▶ _What is needed_
When a line below contains the string "second", show that line.

==== Supplied information

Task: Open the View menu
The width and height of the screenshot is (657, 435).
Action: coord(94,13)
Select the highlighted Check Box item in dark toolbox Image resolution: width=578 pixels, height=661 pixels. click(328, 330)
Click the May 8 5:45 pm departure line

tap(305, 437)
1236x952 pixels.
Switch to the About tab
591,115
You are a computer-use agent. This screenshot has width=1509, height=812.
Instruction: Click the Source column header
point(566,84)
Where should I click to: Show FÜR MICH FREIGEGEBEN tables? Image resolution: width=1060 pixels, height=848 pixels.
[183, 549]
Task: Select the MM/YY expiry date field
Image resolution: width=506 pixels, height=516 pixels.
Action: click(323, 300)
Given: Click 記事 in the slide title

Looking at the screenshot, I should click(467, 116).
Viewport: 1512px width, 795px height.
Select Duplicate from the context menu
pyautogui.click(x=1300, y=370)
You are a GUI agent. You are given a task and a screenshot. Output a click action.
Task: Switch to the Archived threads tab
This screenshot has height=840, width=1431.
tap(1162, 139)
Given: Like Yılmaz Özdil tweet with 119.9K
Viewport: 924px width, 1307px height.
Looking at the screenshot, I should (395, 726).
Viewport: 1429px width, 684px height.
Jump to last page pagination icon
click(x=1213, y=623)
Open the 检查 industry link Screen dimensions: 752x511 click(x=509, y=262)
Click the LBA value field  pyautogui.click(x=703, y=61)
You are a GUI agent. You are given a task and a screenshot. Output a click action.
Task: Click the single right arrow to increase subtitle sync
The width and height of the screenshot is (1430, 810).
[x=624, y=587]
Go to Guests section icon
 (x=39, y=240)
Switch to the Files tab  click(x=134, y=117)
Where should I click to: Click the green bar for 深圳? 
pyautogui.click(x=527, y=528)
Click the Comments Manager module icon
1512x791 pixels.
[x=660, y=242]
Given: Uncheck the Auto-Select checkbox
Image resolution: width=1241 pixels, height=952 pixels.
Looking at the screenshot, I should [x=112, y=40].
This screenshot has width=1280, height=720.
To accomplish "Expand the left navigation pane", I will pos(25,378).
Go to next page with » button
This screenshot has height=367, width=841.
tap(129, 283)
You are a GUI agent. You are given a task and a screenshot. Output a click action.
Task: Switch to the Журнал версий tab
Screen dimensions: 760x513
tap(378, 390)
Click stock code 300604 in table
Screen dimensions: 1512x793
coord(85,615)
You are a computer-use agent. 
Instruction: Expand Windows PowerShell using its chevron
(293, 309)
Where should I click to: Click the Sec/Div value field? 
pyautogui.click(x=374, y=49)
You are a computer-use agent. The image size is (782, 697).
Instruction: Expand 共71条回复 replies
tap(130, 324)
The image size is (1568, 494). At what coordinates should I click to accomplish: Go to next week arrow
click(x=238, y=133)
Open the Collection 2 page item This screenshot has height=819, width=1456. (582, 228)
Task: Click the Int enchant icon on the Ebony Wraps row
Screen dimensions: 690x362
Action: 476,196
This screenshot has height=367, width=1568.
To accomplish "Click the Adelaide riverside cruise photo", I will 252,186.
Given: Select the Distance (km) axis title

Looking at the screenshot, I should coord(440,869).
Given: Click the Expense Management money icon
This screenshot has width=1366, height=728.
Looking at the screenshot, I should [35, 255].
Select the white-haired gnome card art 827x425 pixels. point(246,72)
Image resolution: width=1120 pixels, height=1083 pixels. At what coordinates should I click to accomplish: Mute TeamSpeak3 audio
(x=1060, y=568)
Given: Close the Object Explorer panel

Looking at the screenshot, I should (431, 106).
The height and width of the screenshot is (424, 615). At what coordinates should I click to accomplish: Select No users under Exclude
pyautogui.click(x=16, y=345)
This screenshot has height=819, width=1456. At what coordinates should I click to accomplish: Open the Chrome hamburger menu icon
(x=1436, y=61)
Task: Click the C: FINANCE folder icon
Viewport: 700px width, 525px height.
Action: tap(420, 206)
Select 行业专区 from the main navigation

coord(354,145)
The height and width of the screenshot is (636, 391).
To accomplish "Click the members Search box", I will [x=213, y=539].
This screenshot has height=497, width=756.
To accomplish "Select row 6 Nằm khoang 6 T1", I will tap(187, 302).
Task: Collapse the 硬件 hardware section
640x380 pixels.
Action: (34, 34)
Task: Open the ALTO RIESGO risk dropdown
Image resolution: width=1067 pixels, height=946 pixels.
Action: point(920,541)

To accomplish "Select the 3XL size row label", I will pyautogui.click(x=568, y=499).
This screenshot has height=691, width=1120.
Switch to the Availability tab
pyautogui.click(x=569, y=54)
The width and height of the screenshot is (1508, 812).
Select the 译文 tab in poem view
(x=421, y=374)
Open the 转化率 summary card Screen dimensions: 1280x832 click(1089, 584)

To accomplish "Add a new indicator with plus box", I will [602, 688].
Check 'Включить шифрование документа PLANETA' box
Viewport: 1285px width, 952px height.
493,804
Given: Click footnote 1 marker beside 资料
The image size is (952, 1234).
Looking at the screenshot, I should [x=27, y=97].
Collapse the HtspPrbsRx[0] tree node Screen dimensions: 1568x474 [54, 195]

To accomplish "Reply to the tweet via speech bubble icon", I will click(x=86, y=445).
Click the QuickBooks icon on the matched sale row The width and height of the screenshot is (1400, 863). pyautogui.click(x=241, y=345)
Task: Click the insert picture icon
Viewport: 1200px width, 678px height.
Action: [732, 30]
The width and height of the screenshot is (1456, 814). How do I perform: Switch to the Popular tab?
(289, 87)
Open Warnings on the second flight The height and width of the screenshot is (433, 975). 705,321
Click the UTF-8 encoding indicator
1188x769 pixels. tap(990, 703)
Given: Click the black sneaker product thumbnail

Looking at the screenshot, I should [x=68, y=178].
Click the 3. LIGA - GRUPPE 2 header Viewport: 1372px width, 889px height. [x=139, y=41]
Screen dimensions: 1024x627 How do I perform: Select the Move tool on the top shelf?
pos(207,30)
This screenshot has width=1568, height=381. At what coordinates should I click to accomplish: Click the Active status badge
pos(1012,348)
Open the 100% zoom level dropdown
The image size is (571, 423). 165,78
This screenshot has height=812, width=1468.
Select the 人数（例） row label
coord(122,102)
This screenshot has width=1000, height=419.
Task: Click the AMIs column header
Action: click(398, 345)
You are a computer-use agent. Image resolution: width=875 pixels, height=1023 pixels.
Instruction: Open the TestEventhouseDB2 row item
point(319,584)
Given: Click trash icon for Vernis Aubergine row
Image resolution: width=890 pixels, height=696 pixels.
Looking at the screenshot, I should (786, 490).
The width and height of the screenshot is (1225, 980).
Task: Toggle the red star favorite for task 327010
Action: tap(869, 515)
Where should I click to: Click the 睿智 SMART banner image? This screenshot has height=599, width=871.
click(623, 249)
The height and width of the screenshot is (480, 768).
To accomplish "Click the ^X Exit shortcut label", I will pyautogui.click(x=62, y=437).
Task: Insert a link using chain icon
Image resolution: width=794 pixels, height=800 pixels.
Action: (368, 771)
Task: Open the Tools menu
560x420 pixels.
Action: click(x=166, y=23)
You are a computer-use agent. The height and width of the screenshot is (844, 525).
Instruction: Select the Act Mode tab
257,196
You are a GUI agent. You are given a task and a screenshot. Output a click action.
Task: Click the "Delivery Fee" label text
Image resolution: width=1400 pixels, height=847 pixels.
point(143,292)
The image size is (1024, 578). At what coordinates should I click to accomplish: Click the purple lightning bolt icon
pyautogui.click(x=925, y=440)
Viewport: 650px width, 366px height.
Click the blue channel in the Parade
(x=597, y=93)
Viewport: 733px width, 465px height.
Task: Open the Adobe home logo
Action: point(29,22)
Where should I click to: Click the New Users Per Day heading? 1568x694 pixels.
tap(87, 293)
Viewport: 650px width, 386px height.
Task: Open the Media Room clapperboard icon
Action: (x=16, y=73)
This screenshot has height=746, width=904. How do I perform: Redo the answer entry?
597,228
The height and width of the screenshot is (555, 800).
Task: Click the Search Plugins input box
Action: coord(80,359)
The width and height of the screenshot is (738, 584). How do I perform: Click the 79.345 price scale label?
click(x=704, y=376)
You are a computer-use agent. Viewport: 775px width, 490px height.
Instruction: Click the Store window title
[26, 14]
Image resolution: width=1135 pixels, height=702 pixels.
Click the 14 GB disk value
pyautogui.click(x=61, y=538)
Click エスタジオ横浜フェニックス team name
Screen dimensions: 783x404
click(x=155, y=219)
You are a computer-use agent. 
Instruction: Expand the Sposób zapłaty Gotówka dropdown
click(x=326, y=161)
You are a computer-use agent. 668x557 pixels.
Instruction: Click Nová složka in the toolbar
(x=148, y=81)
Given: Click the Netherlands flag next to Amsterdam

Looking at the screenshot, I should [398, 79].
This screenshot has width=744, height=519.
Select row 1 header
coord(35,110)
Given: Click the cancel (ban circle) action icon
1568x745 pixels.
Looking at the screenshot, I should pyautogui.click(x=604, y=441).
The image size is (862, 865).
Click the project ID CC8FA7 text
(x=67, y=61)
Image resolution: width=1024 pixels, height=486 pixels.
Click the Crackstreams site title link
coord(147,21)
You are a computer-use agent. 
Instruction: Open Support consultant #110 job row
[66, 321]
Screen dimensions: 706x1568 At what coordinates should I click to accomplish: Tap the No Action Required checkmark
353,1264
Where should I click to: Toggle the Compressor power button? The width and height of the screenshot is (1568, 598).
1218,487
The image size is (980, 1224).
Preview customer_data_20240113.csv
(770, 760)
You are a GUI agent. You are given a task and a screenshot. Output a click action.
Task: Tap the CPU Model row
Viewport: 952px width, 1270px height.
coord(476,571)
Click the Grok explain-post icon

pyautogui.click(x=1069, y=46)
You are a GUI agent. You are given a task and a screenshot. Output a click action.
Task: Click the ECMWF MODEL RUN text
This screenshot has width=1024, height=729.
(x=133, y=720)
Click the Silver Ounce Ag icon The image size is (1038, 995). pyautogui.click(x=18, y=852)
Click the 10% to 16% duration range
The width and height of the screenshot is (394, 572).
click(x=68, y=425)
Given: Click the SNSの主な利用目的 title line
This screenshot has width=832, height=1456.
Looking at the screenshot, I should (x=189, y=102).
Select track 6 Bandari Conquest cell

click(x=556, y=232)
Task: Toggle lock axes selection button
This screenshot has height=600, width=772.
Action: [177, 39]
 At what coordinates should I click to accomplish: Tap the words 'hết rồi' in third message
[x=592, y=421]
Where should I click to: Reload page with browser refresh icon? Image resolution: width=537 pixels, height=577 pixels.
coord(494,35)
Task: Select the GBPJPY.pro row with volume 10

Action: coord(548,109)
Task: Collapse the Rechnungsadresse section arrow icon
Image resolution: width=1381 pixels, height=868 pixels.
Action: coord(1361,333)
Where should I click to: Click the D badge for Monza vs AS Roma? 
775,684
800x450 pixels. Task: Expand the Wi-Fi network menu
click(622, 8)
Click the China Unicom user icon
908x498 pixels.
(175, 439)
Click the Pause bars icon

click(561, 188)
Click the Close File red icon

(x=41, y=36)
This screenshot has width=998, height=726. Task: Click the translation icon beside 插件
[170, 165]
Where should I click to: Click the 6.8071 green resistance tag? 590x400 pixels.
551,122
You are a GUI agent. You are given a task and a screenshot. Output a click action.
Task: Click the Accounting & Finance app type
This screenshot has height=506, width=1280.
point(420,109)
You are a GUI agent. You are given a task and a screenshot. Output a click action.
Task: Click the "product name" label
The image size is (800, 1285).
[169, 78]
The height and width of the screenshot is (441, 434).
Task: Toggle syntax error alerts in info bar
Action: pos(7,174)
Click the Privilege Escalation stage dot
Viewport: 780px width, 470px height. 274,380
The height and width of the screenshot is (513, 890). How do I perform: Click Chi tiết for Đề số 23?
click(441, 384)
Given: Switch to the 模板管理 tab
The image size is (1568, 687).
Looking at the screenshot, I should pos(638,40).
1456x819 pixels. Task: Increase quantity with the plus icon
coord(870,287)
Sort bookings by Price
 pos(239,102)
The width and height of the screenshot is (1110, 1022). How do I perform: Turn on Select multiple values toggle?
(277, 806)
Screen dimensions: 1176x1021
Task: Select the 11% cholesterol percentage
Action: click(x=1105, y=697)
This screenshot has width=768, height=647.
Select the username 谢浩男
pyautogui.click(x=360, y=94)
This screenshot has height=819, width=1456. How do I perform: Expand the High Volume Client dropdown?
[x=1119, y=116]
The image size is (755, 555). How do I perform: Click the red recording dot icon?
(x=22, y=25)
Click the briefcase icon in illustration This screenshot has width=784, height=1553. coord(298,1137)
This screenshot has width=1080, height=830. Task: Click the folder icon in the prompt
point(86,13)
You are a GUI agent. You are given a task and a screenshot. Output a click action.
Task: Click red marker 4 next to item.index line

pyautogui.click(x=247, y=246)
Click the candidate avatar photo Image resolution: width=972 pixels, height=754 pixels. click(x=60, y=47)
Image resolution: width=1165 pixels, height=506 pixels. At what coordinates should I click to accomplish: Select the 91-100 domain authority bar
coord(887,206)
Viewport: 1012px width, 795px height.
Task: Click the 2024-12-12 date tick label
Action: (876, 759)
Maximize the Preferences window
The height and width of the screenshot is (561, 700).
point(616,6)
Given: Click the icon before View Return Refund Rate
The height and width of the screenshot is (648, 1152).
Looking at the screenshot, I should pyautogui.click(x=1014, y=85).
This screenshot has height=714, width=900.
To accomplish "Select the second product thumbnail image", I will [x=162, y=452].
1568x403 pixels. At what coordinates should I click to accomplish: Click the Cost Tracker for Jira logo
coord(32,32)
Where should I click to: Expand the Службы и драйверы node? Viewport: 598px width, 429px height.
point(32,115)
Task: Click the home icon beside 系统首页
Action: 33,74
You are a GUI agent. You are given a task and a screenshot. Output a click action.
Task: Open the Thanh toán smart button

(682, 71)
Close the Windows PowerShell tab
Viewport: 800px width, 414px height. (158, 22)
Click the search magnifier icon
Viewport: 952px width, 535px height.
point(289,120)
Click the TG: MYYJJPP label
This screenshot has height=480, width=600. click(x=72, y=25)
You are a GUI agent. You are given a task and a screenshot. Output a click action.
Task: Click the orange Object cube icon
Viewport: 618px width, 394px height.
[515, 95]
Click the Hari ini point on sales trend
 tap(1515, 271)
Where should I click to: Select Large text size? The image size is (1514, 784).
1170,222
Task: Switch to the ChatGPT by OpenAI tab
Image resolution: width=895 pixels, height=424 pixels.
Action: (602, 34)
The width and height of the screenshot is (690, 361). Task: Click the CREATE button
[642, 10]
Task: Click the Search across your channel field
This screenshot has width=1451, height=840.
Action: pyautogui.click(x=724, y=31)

========

▶ _Completed exercise_
Open Warnings on the second flight The height and width of the screenshot is (433, 975). 705,321
To accomplish "Select the second product thumbnail image", I will [x=162, y=452].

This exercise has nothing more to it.